Esfuerzo económico La inversión realizada desde el Ayuntamiento ha sido muy importante. "Hemos trabajado muy duro, y se ha hecho un gran esfuerzo económico para mejorar las tripas de Bilbao, sus redes de agua y saneamiento. Son unas infraestructuras estratégicas para la calidad de vida de la ciudad", subraya José Luis Sabas, consciente de la dificultad de gestionar el perfil menos fotogénico de la villa, pero no por ello menos necesario.

"Las redes funcionan como un círculo. Hay que proporcionar a la ciudad las infraestructuras necesarias para que vecinos, empresas, industria y comercio realicen su actividad con normalidad. Después, tenemos que gestionar los restos de esa actividad: a través de la limpieza y de las redes. Como digo, es un círculo que se cierra continuamente", destaca el concejal. En ese círculo que describe José Luis Sabas, un circuito repleto de curvas, en el intramundo, el destello de las linternas de sus moradores persigue el monólogo del agua en un juego inagotable, limitado para los operarios.

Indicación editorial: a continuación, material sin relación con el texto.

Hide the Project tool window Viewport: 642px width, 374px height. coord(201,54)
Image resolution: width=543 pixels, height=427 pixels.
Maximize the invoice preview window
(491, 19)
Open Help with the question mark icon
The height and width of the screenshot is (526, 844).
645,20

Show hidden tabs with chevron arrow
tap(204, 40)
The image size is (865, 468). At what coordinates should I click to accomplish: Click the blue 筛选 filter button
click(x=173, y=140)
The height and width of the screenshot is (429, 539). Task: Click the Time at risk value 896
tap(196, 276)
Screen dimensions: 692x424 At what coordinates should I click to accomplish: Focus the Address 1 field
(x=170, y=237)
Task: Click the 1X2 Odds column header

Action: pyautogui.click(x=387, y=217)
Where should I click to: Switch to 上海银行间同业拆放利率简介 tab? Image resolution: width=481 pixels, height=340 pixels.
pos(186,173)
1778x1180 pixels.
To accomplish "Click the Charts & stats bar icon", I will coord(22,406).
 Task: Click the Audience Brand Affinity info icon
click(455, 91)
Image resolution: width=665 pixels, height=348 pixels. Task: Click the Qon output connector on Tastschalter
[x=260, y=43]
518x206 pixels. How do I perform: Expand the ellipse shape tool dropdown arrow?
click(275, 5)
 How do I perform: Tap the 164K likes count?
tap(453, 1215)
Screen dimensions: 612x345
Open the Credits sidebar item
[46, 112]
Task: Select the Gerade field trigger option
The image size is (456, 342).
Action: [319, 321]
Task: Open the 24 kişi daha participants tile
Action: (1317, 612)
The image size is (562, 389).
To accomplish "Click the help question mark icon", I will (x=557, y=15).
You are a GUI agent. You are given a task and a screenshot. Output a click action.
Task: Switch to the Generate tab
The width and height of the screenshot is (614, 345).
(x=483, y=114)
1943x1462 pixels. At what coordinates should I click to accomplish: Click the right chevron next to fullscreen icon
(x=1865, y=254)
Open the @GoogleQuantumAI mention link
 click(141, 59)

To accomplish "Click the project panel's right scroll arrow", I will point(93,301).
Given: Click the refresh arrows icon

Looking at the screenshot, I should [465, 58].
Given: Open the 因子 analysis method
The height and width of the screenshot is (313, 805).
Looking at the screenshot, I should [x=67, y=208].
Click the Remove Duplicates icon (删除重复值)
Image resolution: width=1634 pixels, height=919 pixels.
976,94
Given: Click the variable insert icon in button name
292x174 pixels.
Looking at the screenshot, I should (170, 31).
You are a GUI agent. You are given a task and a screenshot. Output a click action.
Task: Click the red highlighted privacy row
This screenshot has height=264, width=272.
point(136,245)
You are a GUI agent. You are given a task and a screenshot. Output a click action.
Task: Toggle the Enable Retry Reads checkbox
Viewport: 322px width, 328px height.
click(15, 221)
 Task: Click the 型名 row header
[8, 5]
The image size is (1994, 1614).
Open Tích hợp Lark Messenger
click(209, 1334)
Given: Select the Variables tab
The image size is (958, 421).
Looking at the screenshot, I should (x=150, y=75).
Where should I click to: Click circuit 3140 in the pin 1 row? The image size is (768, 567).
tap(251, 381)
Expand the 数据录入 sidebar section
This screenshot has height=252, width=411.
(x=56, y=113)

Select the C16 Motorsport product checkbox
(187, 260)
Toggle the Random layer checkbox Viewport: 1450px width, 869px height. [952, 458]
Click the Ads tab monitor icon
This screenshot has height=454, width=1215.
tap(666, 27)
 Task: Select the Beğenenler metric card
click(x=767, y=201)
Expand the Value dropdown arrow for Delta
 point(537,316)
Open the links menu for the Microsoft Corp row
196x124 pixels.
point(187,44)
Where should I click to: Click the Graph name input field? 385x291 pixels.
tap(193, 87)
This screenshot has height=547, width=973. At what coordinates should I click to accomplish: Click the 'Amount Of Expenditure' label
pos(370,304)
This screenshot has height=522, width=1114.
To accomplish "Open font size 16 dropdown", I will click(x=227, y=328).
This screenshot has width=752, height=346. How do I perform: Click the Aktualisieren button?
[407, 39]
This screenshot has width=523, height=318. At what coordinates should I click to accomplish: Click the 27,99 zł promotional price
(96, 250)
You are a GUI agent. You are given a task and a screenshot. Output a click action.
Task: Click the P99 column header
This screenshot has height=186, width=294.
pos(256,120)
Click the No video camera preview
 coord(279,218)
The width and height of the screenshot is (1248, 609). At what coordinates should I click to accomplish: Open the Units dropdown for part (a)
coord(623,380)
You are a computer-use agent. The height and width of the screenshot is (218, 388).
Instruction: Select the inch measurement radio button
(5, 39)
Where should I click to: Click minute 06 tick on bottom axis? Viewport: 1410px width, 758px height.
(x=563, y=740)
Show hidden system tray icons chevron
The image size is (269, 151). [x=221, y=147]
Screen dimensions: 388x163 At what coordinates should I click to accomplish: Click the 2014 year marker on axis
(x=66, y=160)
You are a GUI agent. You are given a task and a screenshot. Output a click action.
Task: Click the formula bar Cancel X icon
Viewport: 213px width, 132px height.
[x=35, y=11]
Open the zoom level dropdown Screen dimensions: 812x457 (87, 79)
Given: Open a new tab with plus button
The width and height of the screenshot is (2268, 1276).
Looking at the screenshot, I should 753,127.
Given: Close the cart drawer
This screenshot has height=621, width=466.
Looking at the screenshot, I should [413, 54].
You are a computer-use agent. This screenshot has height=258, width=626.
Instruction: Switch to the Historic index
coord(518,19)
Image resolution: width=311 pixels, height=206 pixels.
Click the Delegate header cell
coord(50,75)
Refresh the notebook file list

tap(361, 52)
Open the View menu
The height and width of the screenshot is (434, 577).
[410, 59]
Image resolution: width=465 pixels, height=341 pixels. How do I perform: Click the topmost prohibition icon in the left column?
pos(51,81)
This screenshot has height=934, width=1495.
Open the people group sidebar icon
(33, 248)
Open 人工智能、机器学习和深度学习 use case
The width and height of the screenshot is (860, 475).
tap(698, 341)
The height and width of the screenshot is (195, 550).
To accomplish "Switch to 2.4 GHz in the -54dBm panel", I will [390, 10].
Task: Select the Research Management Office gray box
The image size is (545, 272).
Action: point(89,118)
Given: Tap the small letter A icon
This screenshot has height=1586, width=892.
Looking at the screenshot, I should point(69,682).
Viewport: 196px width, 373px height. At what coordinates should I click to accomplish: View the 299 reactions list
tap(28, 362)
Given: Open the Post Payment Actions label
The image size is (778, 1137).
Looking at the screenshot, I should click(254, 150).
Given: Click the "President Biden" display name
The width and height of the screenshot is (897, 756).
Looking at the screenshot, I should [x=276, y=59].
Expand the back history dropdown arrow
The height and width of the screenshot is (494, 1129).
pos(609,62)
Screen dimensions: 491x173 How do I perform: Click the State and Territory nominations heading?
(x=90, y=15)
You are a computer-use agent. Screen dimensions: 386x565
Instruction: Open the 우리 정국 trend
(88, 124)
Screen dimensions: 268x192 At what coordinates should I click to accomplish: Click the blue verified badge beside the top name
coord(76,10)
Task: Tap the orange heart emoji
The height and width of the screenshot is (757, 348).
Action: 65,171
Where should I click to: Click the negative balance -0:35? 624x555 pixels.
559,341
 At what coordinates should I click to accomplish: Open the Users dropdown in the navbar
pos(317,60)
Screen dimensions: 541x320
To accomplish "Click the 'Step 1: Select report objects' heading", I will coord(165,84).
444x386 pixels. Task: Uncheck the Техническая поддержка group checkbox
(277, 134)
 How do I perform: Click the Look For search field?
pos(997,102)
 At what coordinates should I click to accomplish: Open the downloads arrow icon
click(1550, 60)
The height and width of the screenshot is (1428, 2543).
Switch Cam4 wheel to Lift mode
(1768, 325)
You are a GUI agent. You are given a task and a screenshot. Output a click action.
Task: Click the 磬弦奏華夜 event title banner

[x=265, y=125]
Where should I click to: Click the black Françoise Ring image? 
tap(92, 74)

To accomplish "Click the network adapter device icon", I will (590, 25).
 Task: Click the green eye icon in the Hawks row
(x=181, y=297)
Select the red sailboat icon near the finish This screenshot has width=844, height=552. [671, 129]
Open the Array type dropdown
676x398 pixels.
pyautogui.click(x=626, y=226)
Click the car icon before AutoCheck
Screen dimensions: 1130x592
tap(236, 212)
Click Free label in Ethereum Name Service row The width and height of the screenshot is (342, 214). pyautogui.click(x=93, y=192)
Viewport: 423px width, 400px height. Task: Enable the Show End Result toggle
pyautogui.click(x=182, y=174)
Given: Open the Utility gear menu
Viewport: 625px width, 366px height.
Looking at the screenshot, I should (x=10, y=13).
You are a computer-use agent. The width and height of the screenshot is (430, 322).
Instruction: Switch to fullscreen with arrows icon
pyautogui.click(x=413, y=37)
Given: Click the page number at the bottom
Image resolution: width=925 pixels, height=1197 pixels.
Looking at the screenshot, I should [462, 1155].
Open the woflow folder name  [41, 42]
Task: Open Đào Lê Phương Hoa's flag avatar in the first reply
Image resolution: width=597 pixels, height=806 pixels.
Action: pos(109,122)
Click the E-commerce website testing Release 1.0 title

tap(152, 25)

"No se puede estar constantemente ahí abajo", comenta Tejedor, que parece el comandante de un submarino que ordena salir a la superficie por el tragaluz abandonando tras de sí el chapoteo del agua, el gris del hormigón, las sombras que perfilan una mañana de reconocimiento por el itinerario de la galería.

Todo está en orden. No hay incidencias. La escotilla al mundo donde gobierna el sol, siempre abierta mientras se transita con la lupa de la mirada escrutadora, continúa reposando sobre una palanca. La luz del exterior deletrea la salida escalonada. Se apagan las linternas. Cae la alcantarilla. Se hace la oscuridad hasta la próxima visita.

En otro vértice de Bilbao se descapota la acera y se hace la luz. Una llave gira en la superficie. Se despliega una escalera galvanizada. 17 escalones que aíslan del frío que azota el día y conducen a otra galería, compuesta por tres túneles, que posee el aspecto de un búnker. No son necesarias las linternas en la Galería de Servicios, el Rolls Royce de los túneles. La amplitud de la estancia la posibilitó el estirón de la ciudad por Abandoibarra. Cuestión de adaptación. "Al desarrollar algo nuevo, como Abandoibarra, hemos diseñado la galería de servicios, que minimiza la afección a los vecinos a casi cero", incide José Luis Sabas.

Desde la moderna garganta se controla y se repara el cableado para la luz y las telecomunicaciones que se abren paso por la tierra sin necesidad de rajar el suelo de la ciudad. En los cables naranjas, de media tensión, etiquetados con distintas zonas de la ciudad (CTO 16 Puente de Deusto, por ejemplo), confluyen las ramificaciones que alumbran diferentes zonas de la urbe. Los cables negros son para las telecomunicaciones. Equipada con sistemas de respiración autónoma, la sabiduría popular ha dejado un mensaje al lado de un panel de control de incidencias. En la pared del subsuelo habla el sentido común: Si no sabes no toques. Sonríe el operario que lo muestra antes de lanzar. "Bien pensado, con el follón que suele haber ahí arriba, aquí se está mejor". Aquí, en el otro Bilbao, en la ciudad escondida.